B-Flute: A thin corrugated flute, around 1/8 inch thick. It prints better than C-flute and still protects well. Common for e-commerce mailers and retail-ready packaging.

Basis Weight: The weight of linerboard or corrugating medium, in pounds per 1,000 square feet. It’s the US way of stating how heavy a paper is. GSM is the metric equivalent.

Bleed: Artwork extended past the trim line, usually by 1/8 inch. It prevents white slivers at the box edges after cutting. Every dieline needs it.

Blind Emboss / Blind Deboss: An embossed or debossed impression with no ink or foil over it. The design reads through texture and shadow alone. It’s a quiet, premium look for minimalist brands.

Board Grade: The spec defining a corrugated board’s strength — flute type, wall count, and ECT or Mullen rating. It’s the single biggest driver of how well your box ships.

Box Maker’s Certificate (BMC): The round or rectangular stamp printed on the bottom flap of most corrugated boxes. Round stamps typically certify burst (Mullen) strength; rectangular ones certify ECT. Either way, it states wall construction, board rating, size limit, and gross weight limit.

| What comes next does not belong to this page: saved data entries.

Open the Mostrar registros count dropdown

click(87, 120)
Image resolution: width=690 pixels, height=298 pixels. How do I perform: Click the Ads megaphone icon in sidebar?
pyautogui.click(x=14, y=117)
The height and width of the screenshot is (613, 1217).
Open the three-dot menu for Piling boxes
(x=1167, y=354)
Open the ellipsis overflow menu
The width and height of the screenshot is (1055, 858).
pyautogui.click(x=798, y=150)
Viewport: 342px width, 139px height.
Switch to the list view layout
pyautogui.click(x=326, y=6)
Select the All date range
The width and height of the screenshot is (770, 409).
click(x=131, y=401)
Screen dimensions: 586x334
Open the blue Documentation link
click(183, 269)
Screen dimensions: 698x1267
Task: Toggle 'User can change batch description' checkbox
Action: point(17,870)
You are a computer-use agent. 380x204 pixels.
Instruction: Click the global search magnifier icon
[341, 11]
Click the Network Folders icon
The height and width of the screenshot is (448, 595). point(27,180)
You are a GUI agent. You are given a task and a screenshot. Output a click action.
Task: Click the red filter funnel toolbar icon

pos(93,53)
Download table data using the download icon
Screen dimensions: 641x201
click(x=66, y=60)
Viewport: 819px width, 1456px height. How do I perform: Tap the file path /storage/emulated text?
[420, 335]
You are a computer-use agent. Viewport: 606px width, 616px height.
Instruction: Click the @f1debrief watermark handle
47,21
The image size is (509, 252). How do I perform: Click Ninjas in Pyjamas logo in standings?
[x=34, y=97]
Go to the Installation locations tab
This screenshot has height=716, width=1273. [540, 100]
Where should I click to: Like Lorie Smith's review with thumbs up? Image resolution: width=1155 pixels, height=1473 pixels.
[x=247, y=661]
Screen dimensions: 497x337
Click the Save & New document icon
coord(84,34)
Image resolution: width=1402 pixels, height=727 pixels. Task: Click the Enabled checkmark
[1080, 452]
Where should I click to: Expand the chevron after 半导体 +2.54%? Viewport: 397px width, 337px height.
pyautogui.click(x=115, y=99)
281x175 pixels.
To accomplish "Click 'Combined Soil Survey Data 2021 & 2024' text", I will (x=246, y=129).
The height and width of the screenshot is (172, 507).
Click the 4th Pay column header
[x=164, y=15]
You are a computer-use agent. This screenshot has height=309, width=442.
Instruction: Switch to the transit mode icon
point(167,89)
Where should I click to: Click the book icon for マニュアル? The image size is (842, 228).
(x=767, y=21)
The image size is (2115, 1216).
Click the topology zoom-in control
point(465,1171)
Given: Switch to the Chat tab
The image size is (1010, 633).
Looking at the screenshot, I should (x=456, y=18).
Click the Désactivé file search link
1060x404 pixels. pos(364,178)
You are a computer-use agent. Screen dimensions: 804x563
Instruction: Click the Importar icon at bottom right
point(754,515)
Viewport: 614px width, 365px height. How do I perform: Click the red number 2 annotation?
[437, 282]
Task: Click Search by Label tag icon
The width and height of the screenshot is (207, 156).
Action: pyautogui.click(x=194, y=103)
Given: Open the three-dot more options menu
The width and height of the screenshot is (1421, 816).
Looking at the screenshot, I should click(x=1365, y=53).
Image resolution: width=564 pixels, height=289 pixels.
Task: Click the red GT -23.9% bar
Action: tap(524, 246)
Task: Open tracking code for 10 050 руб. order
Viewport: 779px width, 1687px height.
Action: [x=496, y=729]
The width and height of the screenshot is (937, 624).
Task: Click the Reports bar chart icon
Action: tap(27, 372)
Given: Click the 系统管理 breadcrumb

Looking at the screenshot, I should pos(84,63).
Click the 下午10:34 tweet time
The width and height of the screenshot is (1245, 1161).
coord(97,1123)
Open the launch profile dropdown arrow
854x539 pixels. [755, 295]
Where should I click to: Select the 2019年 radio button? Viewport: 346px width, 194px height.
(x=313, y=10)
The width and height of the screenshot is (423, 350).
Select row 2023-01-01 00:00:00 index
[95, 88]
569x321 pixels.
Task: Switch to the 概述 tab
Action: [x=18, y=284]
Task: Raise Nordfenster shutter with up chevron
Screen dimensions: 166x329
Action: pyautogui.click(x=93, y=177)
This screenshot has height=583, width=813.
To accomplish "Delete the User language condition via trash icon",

Burst Strength: How much internal pressure a board takes before rupturing, measured by the Mullen test. It’s the older strength standard for corrugated. ECT has largely replaced it for stacking-focused shipments.

C

C-Flute: The most common corrugated flute, about 5/32 inch thick. It balances cushioning, stacking strength, and cost. Most standard shipping boxes use it.

C1S (Coated One Side): Paperboard coated on one side only. The coated face takes crisp print; the uncoated back stays natural. Standard for folding cartons where the inside stays plain.

C2S (Coated Two Sides): Paperboard coated on both sides. Choose it when the box interior prints too. It costs a bit more than C1S.

Cardstock: Heavy paper — thicker than printer paper, thinner than board — used loosely in packaging for thin paperboard. It suits sleeves, tags, and lightweight cartons.

Chipboard: Recycled paperboard, usually grey and uncoated. Thick chipboard (greyboard) forms the core of rigid boxes. Thin chipboard backs notepads and budget cartons.

CMYK: The four-ink process — cyan, magenta, yellow, black — behind most color printing. It builds full-color images from tiny dot patterns. Some brand colors shift slightly in CMYK; that’s the problem Pantone solves.

Coating: Any liquid finish applied over print — aqueous, UV, or varnish. Coatings add scuff resistance and change the sheen. They’re cheaper than lamination but less durable.

Corrugated Board: The sandwich of a fluted paper layer glued between flat linerboards. It’s what shipping boxes are made of. People call it cardboard, but corrugated is the correct term. See our cardboard box options for standard sizes and grades.

Corrugating Medium: The paper that gets pressed into the wavy flute shape. It’s the middle of the corrugated sandwich. Heavier medium means a stronger board.

Crash-Lock Bottom: A carton bottom that locks itself as the box opens up. Most printers use the term interchangeably with auto-lock bottom. It’s the fast-assembly choice for heavier retail products.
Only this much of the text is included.